[BEGIN]
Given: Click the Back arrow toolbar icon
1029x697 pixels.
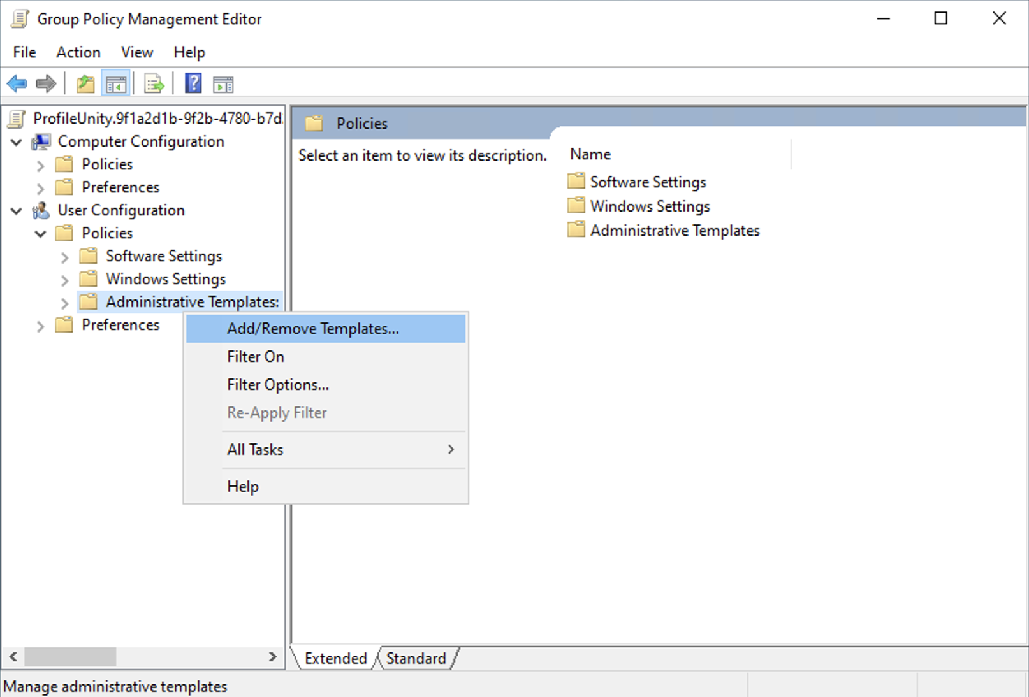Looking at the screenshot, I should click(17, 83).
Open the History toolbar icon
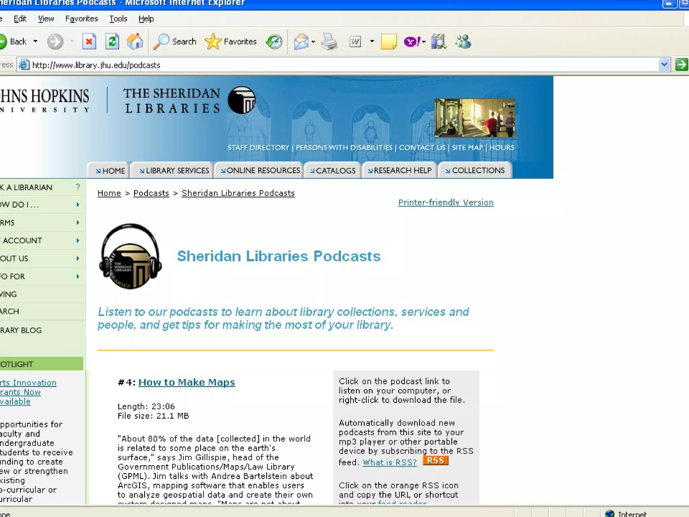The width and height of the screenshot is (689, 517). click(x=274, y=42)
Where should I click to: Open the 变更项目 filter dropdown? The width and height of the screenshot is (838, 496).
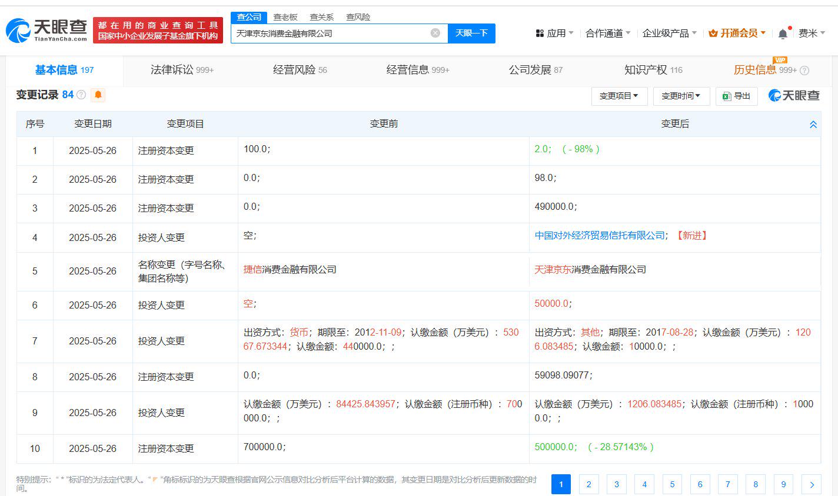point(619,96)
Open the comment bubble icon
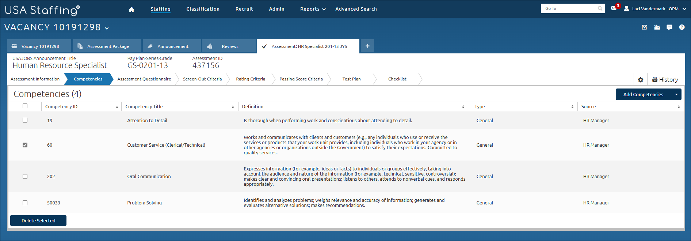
[END]
§ **Description of the task**
Quote every line of the records above word for word, leaving out the pictures.

§ **Written answer**
Given: Click the Back arrow toolbar icon
1029x697 pixels.
Looking at the screenshot, I should click(17, 83).
Open the History toolbar icon
The width and height of the screenshot is (689, 517). click(x=274, y=42)
Where should I click to: Open the 变更项目 filter dropdown? The width and height of the screenshot is (838, 496).
point(619,96)
Open the comment bubble icon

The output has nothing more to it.